____ DATASET RECORDS

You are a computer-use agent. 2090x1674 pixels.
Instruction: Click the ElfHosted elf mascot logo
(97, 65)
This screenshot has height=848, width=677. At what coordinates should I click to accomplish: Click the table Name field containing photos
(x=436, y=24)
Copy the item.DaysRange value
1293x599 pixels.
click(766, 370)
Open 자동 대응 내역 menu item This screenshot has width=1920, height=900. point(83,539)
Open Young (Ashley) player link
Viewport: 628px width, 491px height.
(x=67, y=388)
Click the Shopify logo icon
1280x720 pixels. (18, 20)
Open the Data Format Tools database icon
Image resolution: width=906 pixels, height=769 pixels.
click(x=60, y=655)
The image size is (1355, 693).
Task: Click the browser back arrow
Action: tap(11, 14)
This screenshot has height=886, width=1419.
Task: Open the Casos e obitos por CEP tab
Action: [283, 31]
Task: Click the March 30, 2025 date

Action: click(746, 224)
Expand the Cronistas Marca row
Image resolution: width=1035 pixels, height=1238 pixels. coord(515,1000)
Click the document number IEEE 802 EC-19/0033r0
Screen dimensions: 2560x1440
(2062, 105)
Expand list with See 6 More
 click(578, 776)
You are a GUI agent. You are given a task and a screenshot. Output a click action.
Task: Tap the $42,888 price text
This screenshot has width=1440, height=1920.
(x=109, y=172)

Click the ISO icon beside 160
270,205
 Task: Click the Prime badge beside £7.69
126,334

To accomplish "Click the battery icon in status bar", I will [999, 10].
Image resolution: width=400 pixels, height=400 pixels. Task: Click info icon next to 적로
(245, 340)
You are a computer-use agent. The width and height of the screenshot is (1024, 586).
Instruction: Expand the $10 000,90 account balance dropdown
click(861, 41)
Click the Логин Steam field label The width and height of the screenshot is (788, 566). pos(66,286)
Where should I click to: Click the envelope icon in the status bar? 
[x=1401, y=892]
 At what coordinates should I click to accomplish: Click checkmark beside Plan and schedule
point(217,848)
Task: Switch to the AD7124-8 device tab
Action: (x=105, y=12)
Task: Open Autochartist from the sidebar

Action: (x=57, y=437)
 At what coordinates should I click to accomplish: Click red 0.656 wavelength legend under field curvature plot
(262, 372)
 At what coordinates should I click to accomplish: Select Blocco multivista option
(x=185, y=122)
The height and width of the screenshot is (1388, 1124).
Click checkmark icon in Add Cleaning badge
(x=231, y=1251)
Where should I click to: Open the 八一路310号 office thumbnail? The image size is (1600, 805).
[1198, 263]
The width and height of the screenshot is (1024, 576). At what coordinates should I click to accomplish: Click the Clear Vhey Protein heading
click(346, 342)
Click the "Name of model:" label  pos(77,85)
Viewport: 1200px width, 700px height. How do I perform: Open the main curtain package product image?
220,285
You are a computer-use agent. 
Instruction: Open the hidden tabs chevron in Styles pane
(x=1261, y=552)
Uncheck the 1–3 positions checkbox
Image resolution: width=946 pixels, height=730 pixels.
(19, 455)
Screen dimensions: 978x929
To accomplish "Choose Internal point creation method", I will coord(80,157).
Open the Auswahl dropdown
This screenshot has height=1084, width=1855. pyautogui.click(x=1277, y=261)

________

PROMPT =>
Transcribe the listing above in full, word for word.

ANSWER SECTION =>
You are a computer-use agent. 2090x1674 pixels.
Instruction: Click the ElfHosted elf mascot logo
(97, 65)
This screenshot has height=848, width=677. At what coordinates should I click to accomplish: Click the table Name field containing photos
(x=436, y=24)
Copy the item.DaysRange value
1293x599 pixels.
click(766, 370)
Open 자동 대응 내역 menu item This screenshot has width=1920, height=900. point(83,539)
Open Young (Ashley) player link
Viewport: 628px width, 491px height.
(x=67, y=388)
Click the Shopify logo icon
1280x720 pixels. (18, 20)
Open the Data Format Tools database icon
Image resolution: width=906 pixels, height=769 pixels.
click(x=60, y=655)
The image size is (1355, 693).
Task: Click the browser back arrow
Action: tap(11, 14)
This screenshot has height=886, width=1419.
Task: Open the Casos e obitos por CEP tab
Action: [283, 31]
Task: Click the March 30, 2025 date

Action: click(746, 224)
Expand the Cronistas Marca row
Image resolution: width=1035 pixels, height=1238 pixels. coord(515,1000)
Click the document number IEEE 802 EC-19/0033r0
Screen dimensions: 2560x1440
(2062, 105)
Expand list with See 6 More
 click(578, 776)
You are a GUI agent. You are given a task and a screenshot. Output a click action.
Task: Tap the $42,888 price text
This screenshot has width=1440, height=1920.
(x=109, y=172)

Click the ISO icon beside 160
270,205
 Task: Click the Prime badge beside £7.69
126,334

To accomplish "Click the battery icon in status bar", I will [999, 10].
Image resolution: width=400 pixels, height=400 pixels. Task: Click info icon next to 적로
(245, 340)
You are a computer-use agent. The width and height of the screenshot is (1024, 586).
Instruction: Expand the $10 000,90 account balance dropdown
click(861, 41)
Click the Логин Steam field label The width and height of the screenshot is (788, 566). pos(66,286)
Where should I click to: Click the envelope icon in the status bar? 
[x=1401, y=892]
 At what coordinates should I click to accomplish: Click checkmark beside Plan and schedule
point(217,848)
Task: Switch to the AD7124-8 device tab
Action: (x=105, y=12)
Task: Open Autochartist from the sidebar

Action: (x=57, y=437)
 At what coordinates should I click to accomplish: Click red 0.656 wavelength legend under field curvature plot
(262, 372)
 At what coordinates should I click to accomplish: Select Blocco multivista option
(x=185, y=122)
The height and width of the screenshot is (1388, 1124).
Click checkmark icon in Add Cleaning badge
(x=231, y=1251)
Where should I click to: Open the 八一路310号 office thumbnail? The image size is (1600, 805).
[1198, 263]
The width and height of the screenshot is (1024, 576). At what coordinates should I click to accomplish: Click the Clear Vhey Protein heading
click(346, 342)
Click the "Name of model:" label  pos(77,85)
Viewport: 1200px width, 700px height. How do I perform: Open the main curtain package product image?
220,285
You are a computer-use agent. 
Instruction: Open the hidden tabs chevron in Styles pane
(x=1261, y=552)
Uncheck the 1–3 positions checkbox
Image resolution: width=946 pixels, height=730 pixels.
(19, 455)
Screen dimensions: 978x929
To accomplish "Choose Internal point creation method", I will coord(80,157).
Open the Auswahl dropdown
This screenshot has height=1084, width=1855. pyautogui.click(x=1277, y=261)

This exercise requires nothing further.